Alison Broinowski misinterpreted the key point I made in my Interpreter post of 25 March on why Australia decided to join the US in going to war with Iraq in 2003. Except for its appearance in the title, my post makes no mention of ANZUS, nor did I write that Australia was obligated to participate because of ANZUS. Instead, my point was that its own interests motivated Australia in deciding on war — it was not by a knee-jerk response to its alliance with the US. Australia went into the war with its eyes wide open and in pursuit of its own policy objectives, which it achieved.

Perhaps Broinowski's misinterpretation was aided by the title under which the piece appeared: We went to Iraq for ANZUS. This headline was the editor's choice (sorry Sam); mine had been the less provocative Australia and Going to War with Iraq.
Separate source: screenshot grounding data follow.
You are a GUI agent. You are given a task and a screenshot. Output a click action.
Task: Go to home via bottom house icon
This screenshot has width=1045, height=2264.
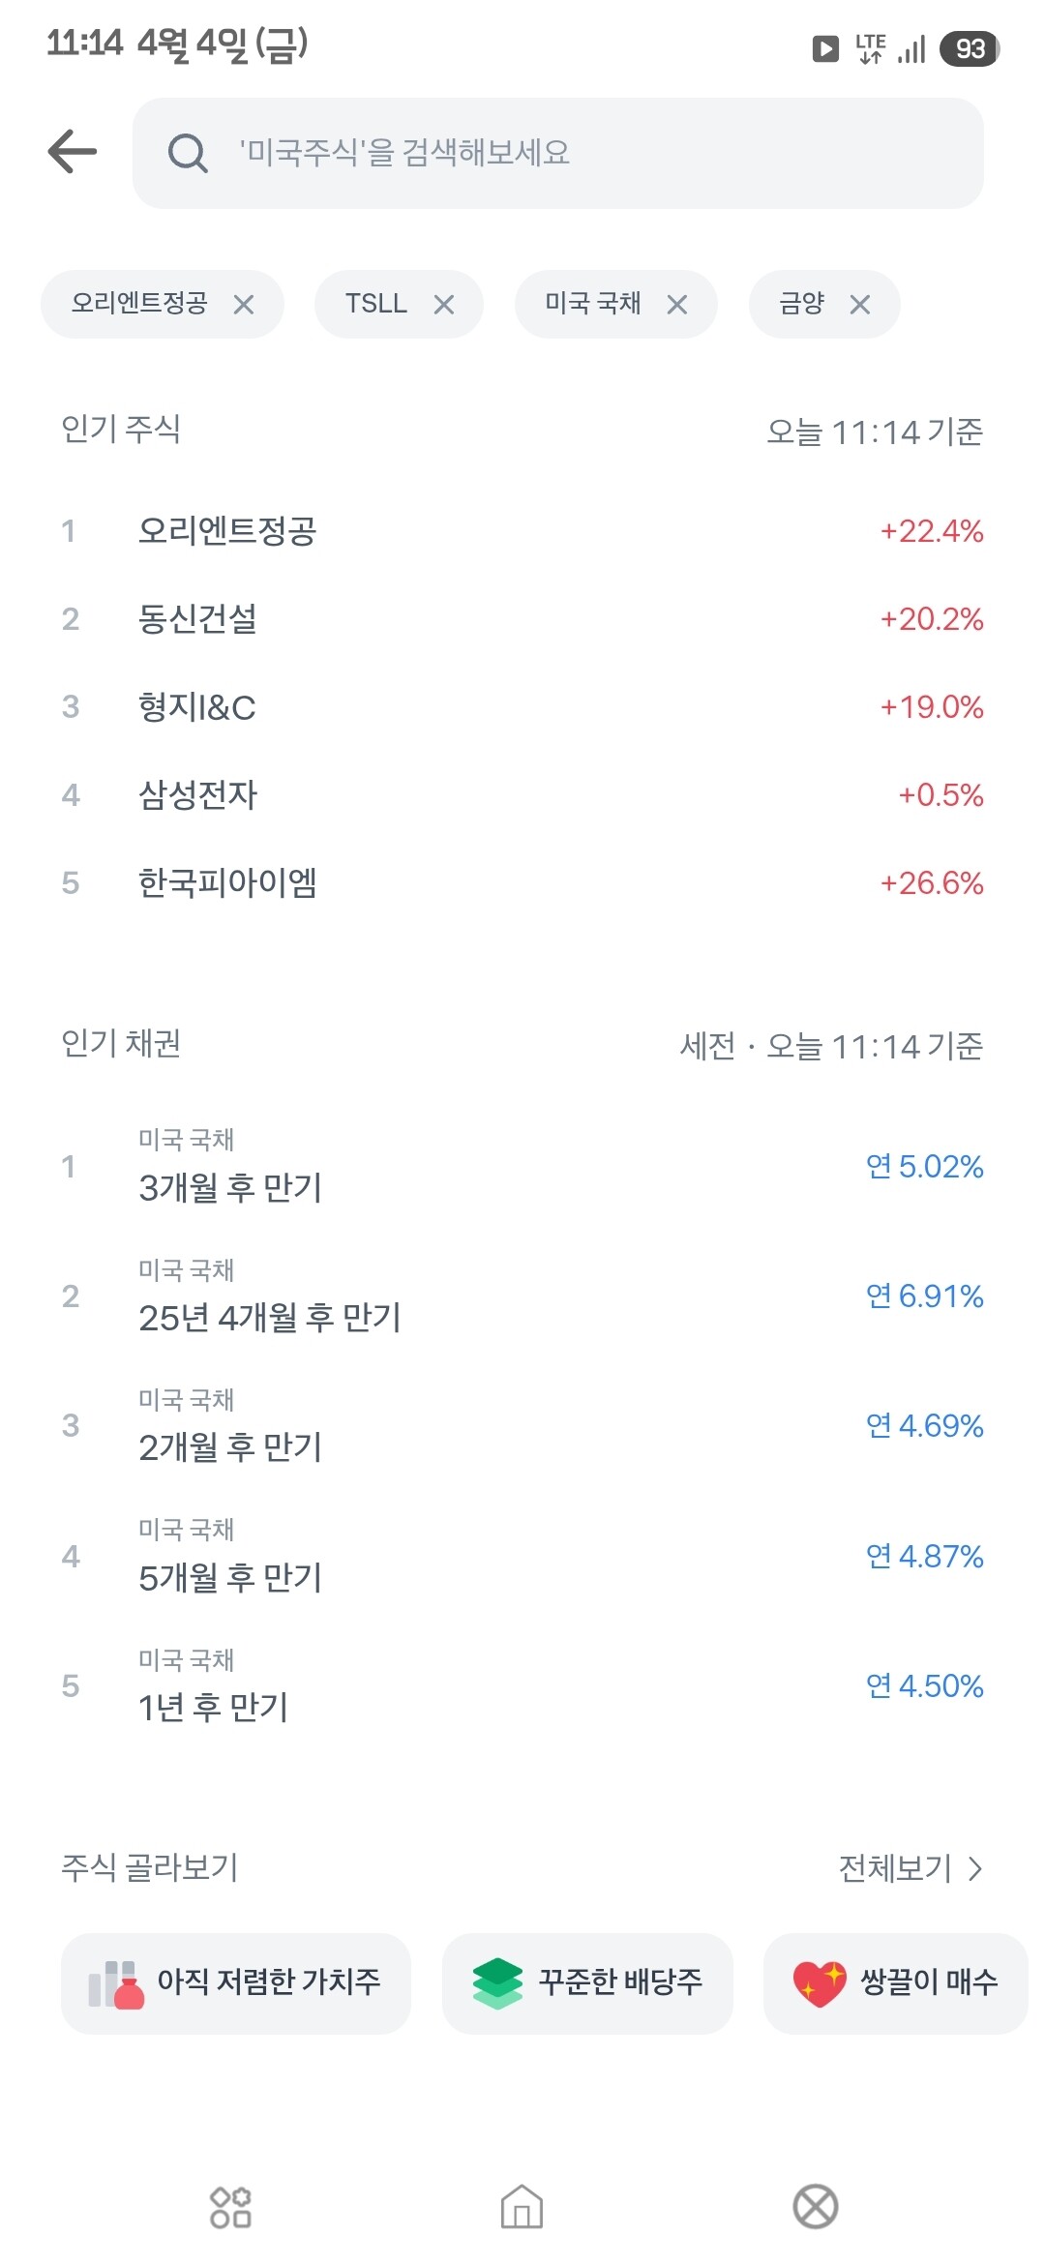point(522,2207)
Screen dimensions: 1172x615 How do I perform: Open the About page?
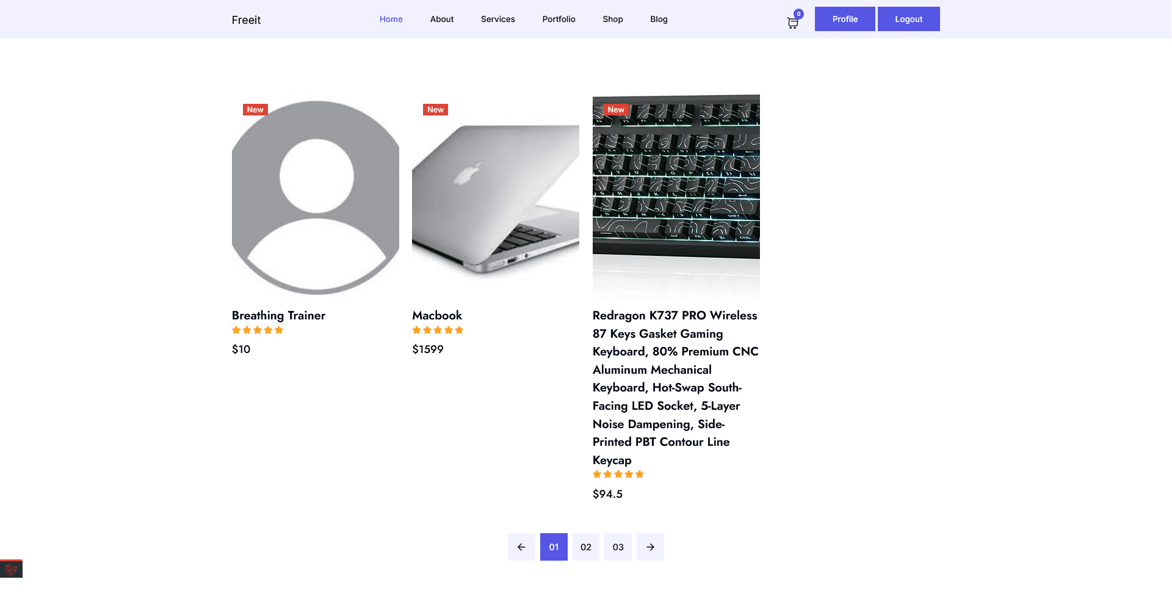click(441, 19)
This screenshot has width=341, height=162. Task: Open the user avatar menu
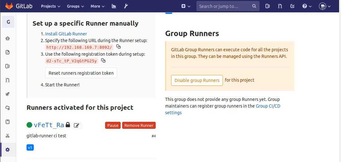(x=325, y=6)
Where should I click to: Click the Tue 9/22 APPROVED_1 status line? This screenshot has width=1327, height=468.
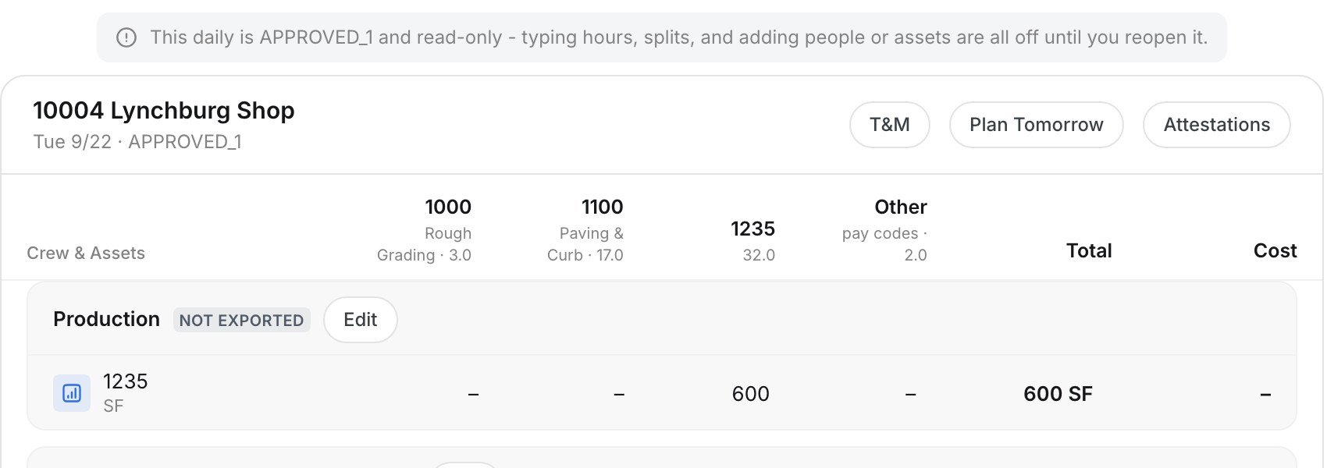[137, 142]
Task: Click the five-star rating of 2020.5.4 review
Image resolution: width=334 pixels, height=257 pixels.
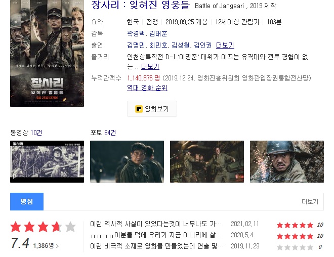Action: coord(295,236)
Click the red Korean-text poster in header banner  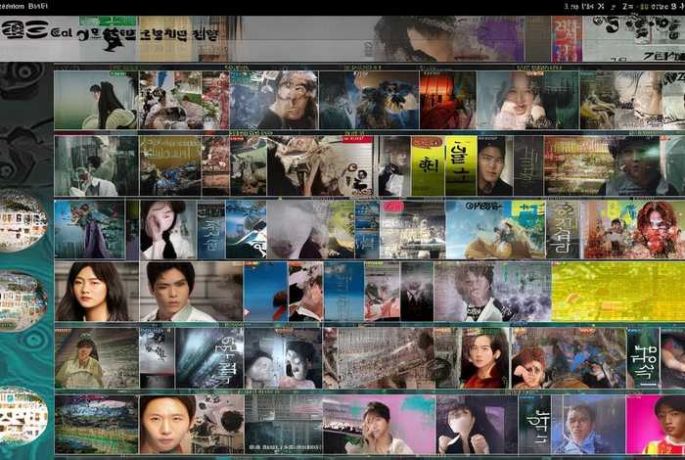566,38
I also found Broinowski's post unsettling for another reason. I would not accept that it is necessary for US leaders to remind Australians that our security is our responsibility. I'd hope that Australia has sufficient maturity as a sovereign state and society to realise that on its own. Australia's relationship with the US is part of a considered national security policy based on the recognition and support of mutual interests. I'm yet to hear a more viable alternative to this arrangement.